Communication Resources 


Strategies for Writing a Position Paper


A position paper is a kind of academic writing in which the student researches a controversial issue and writes a paper that explains his/her stand or viewpoint on it.  


The main goal of a position paper is to take part in the larger debate on the issue by stating and supporting your opinion or recommended course of action.  The student is required to research other papers on the issue, analyze them in depth, and formulate his/her own argument on the matter.  Real world examples include ethical dilemmas involving existing or soon-to-be-formulated company policy and arguments for/or against legislation that may affect business.


Analyzing Other Position Papers:


The best way to start a successful position paper is research. Here are some strategies to effectively analyze other positions or arguments:


  • Did the writer analyze the controversy and discuss what others have said about it?
  • What are the various positions on the issue? What are the strengths and weaknesses of each? Did the writer cite sources of information and provide a reference list for readers who want to read those?
  • Did the writer explain and fairly analyze the strengths and weaknesses of the various sides of the issue?  How deeply into the argument was the writer able to go?  If there were only two different opinions did the writer carefully explore the strengths and weaknesses of each, or did he/she just disprove one side without going into the details?
  • What is the writer's position on the issue? What is he/she arguing that we the reader should or should not do about it?
  • What are the writer's reasons for his/her opinion? How well does the writer support the recommended course of action?
  • Did the writer see the objections to or weaknesses in his/her own argument? Did he/she argue strongly for a particular point of view or direction?
  • Was the paper persuasive?  Why or why not?
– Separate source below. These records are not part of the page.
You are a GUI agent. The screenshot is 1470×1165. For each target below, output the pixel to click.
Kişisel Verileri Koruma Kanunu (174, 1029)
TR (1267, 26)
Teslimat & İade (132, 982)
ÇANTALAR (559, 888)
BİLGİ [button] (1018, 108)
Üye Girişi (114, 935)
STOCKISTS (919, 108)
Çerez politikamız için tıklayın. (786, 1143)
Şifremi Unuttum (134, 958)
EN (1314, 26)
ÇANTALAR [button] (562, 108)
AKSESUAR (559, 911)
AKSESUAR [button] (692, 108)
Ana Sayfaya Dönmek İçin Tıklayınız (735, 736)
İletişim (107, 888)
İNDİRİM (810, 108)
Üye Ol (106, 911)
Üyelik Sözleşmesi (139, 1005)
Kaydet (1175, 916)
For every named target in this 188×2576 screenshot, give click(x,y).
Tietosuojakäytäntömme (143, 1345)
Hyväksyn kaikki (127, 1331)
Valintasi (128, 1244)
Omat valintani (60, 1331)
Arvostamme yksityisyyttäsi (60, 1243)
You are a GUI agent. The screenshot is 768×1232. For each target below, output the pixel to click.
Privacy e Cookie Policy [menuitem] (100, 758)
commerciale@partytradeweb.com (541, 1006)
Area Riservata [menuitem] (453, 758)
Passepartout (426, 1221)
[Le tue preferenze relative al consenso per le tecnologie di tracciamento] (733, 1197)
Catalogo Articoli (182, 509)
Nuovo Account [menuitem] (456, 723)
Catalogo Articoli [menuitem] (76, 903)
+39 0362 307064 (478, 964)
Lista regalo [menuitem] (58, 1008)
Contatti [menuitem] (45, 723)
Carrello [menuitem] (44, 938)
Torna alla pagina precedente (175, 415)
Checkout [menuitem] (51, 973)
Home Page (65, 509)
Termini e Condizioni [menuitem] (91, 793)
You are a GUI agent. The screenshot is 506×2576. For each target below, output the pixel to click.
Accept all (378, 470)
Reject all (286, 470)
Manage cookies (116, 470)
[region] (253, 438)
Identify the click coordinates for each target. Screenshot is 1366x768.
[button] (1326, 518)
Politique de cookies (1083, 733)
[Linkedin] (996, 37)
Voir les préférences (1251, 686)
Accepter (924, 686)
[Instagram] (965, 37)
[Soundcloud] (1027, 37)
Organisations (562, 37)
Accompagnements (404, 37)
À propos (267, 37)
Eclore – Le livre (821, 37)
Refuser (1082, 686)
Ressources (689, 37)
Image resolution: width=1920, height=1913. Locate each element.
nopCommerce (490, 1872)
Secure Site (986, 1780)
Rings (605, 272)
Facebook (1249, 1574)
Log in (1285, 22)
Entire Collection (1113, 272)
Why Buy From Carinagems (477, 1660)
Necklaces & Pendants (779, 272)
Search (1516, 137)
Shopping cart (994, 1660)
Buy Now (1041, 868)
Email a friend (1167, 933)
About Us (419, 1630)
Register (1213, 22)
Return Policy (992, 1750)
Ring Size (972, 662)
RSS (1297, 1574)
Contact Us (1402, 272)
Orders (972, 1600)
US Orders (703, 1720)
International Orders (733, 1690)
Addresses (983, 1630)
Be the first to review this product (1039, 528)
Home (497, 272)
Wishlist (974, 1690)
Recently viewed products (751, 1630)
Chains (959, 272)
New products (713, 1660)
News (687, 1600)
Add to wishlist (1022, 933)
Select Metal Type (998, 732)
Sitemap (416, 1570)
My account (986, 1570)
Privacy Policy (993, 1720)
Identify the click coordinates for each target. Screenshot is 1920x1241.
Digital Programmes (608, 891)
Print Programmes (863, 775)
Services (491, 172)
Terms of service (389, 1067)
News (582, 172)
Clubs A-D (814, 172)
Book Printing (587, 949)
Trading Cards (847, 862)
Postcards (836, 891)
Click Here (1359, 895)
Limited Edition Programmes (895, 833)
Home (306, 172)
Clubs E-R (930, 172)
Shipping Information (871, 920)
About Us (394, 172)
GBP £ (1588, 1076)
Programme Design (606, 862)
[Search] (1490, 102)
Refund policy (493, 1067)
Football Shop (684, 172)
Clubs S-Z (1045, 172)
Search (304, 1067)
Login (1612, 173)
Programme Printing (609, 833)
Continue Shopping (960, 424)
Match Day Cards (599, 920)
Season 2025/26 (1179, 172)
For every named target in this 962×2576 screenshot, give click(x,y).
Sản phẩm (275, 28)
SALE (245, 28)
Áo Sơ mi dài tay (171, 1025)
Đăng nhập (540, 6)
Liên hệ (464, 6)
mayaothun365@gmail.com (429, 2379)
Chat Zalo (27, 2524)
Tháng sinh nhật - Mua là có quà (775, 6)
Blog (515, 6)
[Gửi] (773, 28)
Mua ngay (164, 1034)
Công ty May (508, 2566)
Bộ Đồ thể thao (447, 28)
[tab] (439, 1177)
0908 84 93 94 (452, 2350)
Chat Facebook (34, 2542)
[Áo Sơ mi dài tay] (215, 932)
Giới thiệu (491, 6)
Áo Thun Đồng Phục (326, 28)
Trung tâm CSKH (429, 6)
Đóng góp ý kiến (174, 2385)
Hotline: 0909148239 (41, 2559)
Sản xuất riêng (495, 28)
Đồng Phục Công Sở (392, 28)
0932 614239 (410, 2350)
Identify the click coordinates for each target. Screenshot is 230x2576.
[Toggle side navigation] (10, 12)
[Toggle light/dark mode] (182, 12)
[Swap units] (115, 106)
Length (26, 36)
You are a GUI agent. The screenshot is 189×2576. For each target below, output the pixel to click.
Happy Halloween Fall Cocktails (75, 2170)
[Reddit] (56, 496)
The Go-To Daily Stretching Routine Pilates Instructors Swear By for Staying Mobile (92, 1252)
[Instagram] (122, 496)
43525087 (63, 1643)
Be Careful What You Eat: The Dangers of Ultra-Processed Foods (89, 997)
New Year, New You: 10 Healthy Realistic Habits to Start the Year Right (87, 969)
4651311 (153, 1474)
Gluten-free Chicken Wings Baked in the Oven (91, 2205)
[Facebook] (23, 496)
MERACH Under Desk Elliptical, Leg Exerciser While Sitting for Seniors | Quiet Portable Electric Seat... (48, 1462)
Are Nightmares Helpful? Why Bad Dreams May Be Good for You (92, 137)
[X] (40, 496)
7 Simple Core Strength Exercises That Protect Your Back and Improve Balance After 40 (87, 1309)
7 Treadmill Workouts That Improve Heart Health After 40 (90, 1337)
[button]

Strategies for Structuring your Position Paper


  • Define the issue and provide as thorough a background as possible. State your own position.
  • Discuss and analyze the various positions you have researched. Ensure that both strengths and weaknesses are taken into account.
  • Discuss your position and analyze its strengths and weaknesses. Discuss its relevance to other positions and why you have chosen it. Provide counters against potential criticisms of and weaknesses in the argument.
  • Give reasons why your position and/or suggested course of action is the optimum one for all parties involved.

A successful position paper is one that persuades its audience towards its argument.  Reading your paper objectively and asking the same questions of it as you asked of the ones you researched, will help you avoid the same weaknesses in argument that you may have noticed in the papers you have analyzed.




Maimon, Elaine P., Peritz, Janice H., & Yancey, Kathleen Blake. (2005).

          A Writer's Resource. New York: McGraw-Hill.